An improved reporting process is helping companies identify gaps in their sustainability practices, which, when closed, can lead to big savings
The latest guidelines from the Global Reporting Initiative (GRI), issued less than a year ago, are turning sustainability reporting into more of a management tool and less of a marketing exercise.
The new version, called G4, introduces a whole set of guidelines on governance and places the emphasis on prioritizing which actions of the organization have a truly significant impact on the environment and society.
The focus is more on ‘how’ the report is produced, rather than on ‘what’ it finally says. In other words, it is designed to engage the organization from the C-suite on down in managing the impact rather than putting out a checklist of indicators.
This was the message in a training session with high-level government officials (including several procurement officers) conducted in Washington on April 23 and 24 by BrownFlynn, a sustainability consulting firm and the first US-certified GRI training partner. This training was conducted in partnership with the World Business Council for Sustainable Development at WBCSD’s US offices.
‘You can no longer just have a green team draw up the report,’ BrownFlynn director of learning Cora Lee Mooney told the two dozen participants from the Government Services Administration, the Environmental Protection Agency, the US Army and the White House Council on Environmental Quality, among others.
The new guidelines mark a major advance in the approach to sustainability reporting, says BrownFlynn principal and co-founder Barb Brown.

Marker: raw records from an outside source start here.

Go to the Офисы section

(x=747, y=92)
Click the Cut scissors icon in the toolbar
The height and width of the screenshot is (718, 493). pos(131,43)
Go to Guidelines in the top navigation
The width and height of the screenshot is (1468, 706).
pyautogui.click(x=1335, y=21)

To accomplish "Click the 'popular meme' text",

‘We are thrilled with G4,’ she says. ‘The guidelines turn reporting into a real management process instead of just an exercise to fill the cells on a spreadsheet.’
Mike Wallace, who recently joined Cleveland-based BrownFlynn after several years as the director of GRI’s US offices, urged the government participants to adopt the international guidelines as they develop their own criteria for sustainability reporting from their suppliers.

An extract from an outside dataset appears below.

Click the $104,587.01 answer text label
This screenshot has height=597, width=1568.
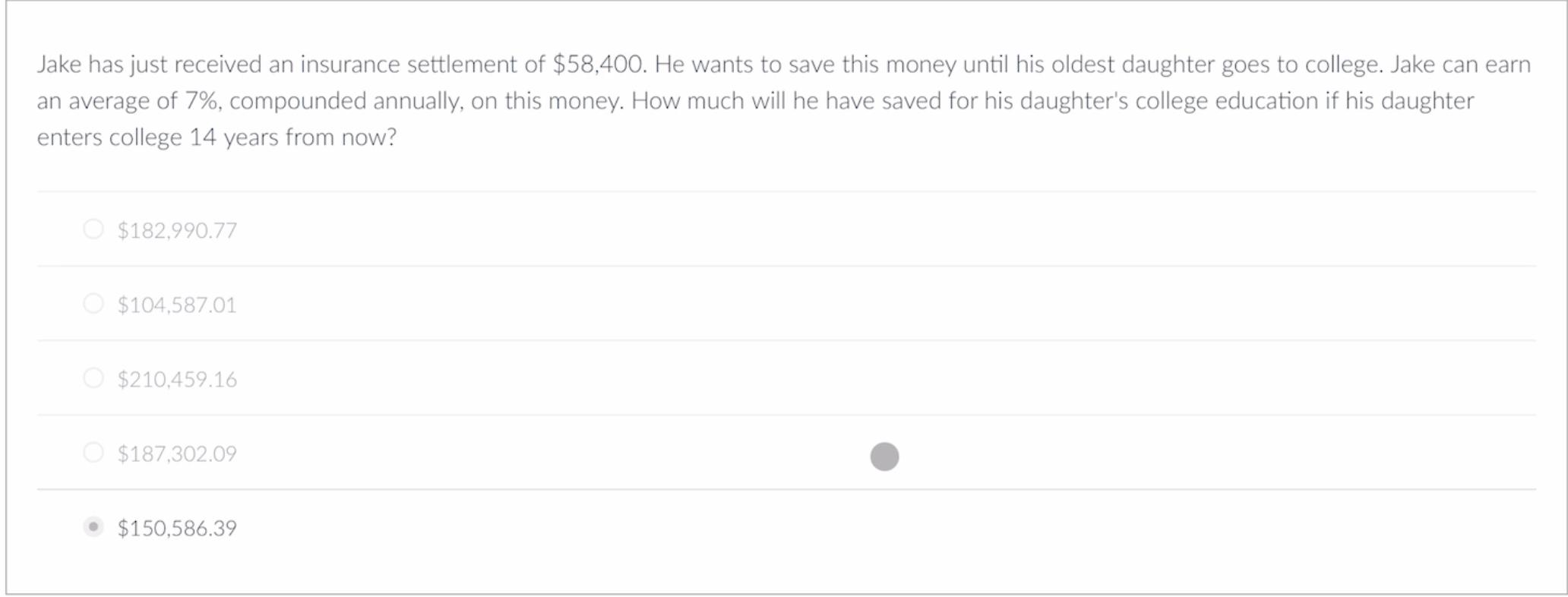click(176, 304)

‘There’s no need to re-invent the wheel,’ he said, in kicking off the two-day session. The GRI guidelines have already gone through several iterations and there is a value to having common standards, he added.
The growing sophistication of the reporting process, the BrownFlynn team said, has resulted in companies finding gaps in their sustainability practices. Closing these gaps has often led to significant savings – so much so that some companies are now breaking out the net financial benefit from sustainability investments.
This in turn has led to a new trend of integrating the sustainability report into the financial report. These integrated reports appeal to analysts and investors, who are paying more attention to how a company manages its impact on everything from water resources to child labor – not only directly but through its supply chain as well.
‘It is being seen as a best practice,’ says Brown. ‘It is a sign of a well-managed company.’
Previous versions of the GRI guidelines emphasized the checklist of indicators certifying compliance. The so-called Application Level A incentivized this practice by awarding what is intuitively the top grade to checking off boxes in a way that provided little helpful information.
By asking organizations to determine which of their actions truly have a material impact, the BrownFlynn team said, the reporting process generates an agenda for management as well as information for business partners, analysts and investors.
Application Level A no longer exists. The new gold standard under G4 is the ‘comprehensive report,’ which requires disclosure on a battery of governance questions that show whether the organization really has the infrastructure to produce a reliable sustainability report.
Companies are increasingly seeing the benefit for their own management, and sometimes requiring GRI reports from their supply chain, creating a ripple effect.
As US federal agencies, with their huge procurement footprint, show greater interest, sustainability reporting and the use of GRI guidelines could become even more widespread.
The European Parliament this month approved a directive requiring large companies to make certain non-financial disclosures on sustainability and diversity, said Eric Israel, who has taken over responsibility for GRI activity in the US.
‘These are voluntary guidelines now, but the direction is clear,’ he said. He also noted that stock exchanges are considering making sustainability reporting a requirement for listing.
‘It’s not going to go away,’ says Brown.